Dataset cannot be downloaded

The YFCC100M data set cannot be downloaded via Google Cloud Disk. Can you provide other download methods? And I hope you can provide the InstaPIC-1.1M Dataset again.

Errors in code for feature extraction

I cloned the repository and followed the instructions as given by you guys on this github repo, but there are too many issues in the code. First, even though I installed the tensorflow as per the version given in requirements.txt but there is no module named preprocessing in slim.
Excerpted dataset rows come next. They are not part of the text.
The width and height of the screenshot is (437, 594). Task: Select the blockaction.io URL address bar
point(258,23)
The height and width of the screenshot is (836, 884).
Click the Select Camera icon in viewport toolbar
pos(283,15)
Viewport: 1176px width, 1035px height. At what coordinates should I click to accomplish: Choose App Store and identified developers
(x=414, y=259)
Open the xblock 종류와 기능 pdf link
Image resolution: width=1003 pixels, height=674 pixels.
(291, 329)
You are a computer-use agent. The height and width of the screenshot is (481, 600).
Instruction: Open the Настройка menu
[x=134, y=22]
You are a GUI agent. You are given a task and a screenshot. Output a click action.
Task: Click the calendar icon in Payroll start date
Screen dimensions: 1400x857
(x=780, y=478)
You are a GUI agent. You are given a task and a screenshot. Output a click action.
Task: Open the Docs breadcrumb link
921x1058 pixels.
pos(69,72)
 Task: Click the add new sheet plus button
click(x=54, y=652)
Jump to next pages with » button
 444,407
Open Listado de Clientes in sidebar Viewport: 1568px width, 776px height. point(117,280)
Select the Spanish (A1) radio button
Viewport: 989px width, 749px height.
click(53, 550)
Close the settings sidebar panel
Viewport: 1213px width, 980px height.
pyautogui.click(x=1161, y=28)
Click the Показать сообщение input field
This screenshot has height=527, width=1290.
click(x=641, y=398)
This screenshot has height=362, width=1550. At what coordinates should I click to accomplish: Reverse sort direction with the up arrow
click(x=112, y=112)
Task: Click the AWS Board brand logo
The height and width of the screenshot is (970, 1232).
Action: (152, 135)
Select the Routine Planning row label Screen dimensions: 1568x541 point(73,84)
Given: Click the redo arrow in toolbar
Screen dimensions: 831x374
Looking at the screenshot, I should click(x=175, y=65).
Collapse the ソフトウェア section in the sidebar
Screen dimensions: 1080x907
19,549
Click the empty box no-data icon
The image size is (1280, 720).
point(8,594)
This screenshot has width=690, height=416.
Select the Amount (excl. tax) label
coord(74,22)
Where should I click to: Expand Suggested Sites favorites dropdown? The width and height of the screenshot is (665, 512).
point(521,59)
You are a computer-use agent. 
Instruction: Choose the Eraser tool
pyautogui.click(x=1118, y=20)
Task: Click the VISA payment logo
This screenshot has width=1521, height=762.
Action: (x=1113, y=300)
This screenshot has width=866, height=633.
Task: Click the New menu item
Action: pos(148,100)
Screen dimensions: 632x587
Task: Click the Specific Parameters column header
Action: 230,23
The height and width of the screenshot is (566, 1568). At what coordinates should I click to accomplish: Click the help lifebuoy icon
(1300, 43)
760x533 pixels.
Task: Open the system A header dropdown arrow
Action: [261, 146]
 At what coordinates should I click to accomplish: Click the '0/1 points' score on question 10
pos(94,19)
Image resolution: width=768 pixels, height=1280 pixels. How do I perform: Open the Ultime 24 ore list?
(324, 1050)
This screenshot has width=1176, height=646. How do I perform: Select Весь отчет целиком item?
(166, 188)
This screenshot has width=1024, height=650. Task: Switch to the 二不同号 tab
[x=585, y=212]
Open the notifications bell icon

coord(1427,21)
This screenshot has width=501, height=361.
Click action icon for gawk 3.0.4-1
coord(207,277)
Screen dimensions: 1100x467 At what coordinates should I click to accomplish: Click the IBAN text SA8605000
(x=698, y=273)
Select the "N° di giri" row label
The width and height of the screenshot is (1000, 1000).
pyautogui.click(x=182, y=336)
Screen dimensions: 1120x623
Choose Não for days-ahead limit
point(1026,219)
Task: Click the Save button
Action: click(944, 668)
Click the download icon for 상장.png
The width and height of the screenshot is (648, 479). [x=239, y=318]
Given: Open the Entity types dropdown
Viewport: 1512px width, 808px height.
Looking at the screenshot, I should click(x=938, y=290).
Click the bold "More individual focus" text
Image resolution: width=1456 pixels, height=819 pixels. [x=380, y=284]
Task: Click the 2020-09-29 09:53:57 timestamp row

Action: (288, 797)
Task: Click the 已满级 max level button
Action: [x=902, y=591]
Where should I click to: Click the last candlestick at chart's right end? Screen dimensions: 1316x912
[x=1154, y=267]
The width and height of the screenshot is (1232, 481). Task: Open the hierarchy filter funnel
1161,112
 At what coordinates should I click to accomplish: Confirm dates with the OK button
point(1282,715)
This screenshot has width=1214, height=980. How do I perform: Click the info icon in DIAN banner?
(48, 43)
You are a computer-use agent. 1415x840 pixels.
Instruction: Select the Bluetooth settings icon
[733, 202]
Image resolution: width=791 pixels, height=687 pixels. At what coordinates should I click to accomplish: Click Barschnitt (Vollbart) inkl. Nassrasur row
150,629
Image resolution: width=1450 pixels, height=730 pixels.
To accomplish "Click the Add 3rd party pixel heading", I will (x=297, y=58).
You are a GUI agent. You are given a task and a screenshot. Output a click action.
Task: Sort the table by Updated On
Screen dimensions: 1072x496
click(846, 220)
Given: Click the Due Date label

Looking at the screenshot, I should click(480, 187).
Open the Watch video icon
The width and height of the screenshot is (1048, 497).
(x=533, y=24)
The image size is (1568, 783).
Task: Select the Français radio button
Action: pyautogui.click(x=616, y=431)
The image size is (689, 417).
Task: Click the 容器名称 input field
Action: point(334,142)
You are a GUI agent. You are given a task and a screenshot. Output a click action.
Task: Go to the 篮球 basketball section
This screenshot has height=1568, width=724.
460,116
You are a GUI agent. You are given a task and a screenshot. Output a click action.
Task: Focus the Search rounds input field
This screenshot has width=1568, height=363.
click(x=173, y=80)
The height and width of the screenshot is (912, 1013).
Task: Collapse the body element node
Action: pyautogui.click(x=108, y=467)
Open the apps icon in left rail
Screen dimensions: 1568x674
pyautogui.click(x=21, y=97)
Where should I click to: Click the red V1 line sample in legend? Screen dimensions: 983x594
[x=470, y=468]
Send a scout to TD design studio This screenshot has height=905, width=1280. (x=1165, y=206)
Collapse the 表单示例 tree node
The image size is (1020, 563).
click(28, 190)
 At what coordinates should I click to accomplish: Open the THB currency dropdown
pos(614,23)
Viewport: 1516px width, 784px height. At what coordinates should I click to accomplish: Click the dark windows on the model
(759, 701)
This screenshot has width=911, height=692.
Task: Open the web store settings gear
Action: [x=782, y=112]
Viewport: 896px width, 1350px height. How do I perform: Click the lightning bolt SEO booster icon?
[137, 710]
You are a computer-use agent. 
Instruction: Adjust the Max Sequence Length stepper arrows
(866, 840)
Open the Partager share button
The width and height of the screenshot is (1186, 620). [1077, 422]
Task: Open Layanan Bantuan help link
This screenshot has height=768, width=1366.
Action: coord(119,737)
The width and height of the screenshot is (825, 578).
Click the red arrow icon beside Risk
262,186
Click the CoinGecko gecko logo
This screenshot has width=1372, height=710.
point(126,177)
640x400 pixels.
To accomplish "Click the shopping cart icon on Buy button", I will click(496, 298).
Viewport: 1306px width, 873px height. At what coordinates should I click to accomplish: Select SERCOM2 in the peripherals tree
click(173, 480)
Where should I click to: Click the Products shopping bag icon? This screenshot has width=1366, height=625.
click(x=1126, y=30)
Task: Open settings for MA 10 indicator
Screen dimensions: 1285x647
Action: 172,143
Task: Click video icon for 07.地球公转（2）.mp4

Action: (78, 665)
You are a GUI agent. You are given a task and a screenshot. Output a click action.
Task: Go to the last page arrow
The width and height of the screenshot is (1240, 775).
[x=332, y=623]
Anyways I managed that but then I ran into the following errrors:

Traceback (most recent call last):
  File "cnn_feature_extractor.py", line 148, in <module>
    tf.app.run()
  File "/home/pdguest/Lalit/Selfie/HashtagPred/hashtag/local/lib/python2.7/site-packages/tensorflow/python/platform/app.py", line 48, in run
    _sys.exit(main(_sys.argv[:1] + flags_passthrough))
  File "cnn_feature_extractor.py", line 112, in main
    processed_images, num_classes=1000, is_training=False
TypeError: resnet_v1_101() got an unexpected keyword argument 'is_training'
Traceback (most recent call last):
  File "cnn_feature_extractor.py", line 148, in <module>
    tf.app.run()
  File "/home/pdguest/Lalit/Selfie/HashtagPred/hashtag/local/lib/python2.7/site-packages/tensorflow/python/platform/app.py", line 48, in run
    _sys.exit(main(_sys.argv[:1] + flags_passthrough))
  File "cnn_feature_extractor.py", line 112, in main
    processed_images, num_classes=1000, is_training=False
TypeError: resnet_v1_101() got an unexpected keyword argument 'is_training'
Traceback (most recent call last):
  File "cnn_feature_extractor.py", line 148, in <module>
    tf.app.run()
  File "/home/pdguest/Lalit/Selfie/HashtagPred/hashtag/local/lib/python2.7/site-packages/tensorflow/python/platform/app.py", line 48, in run
    _sys.exit(main(_sys.argv[:1] + flags_passthrough))
  File "cnn_feature_extractor.py", line 112, in main
    processed_images, num_classes=1000, is_training=False
TypeError: resnet_v1_101() got an unexpected keyword argument 'is_training'
Traceback (most recent call last):
  File "cnn_feature_extractor.py", line 148, in <module>
    tf.app.run()
  File "/home/pdguest/Lalit/Selfie/HashtagPred/hashtag/local/lib/python2.7/site-packages/tensorflow/python/platform/app.py", line 48, in run
    _sys.exit(main(_sys.argv[:1] + flags_passthrough))
  File "cnn_feature_extractor.py", line 112, in main
    processed_images, num_classes=1000, is_training=False
TypeError: resnet_v1_101() got an unexpected keyword argument 'is_training'
Traceback (most recent call last):
  File "cnn_feature_extractor.py", line 148, in <module>
    tf.app.run()
  File "/home/pdguest/Lalit/Selfie/HashtagPred/hashtag/local/lib/python2.7/site-packages/tensorflow/python/platform/app.py", line 48, in run
    _sys.exit(main(_sys.argv[:1] + flags_passthrough))
  File "cnn_feature_extractor.py", line 112, in main
    processed_images, num_classes=1000, is_training=False
TypeError: resnet_v1_101() got an unexpected keyword argument 'is_training'
Traceback (most recent call last):
  File "cnn_feature_extractor.py", line 148, in <module>
    tf.app.run()
  File "/home/pdguest/Lalit/Selfie/HashtagPred/hashtag/local/lib/python2.7/site-packages/tensorflow/python/platform/app.py", line 48, in run
    _sys.exit(main(_sys.argv[:1] + flags_passthrough))
  File "cnn_feature_extractor.py", line 112, in main
    processed_images, num_classes=1000, is_training=False
TypeError: resnet_v1_101() got an unexpected keyword argument 'is_training'

Can you please check your code once again and update it ?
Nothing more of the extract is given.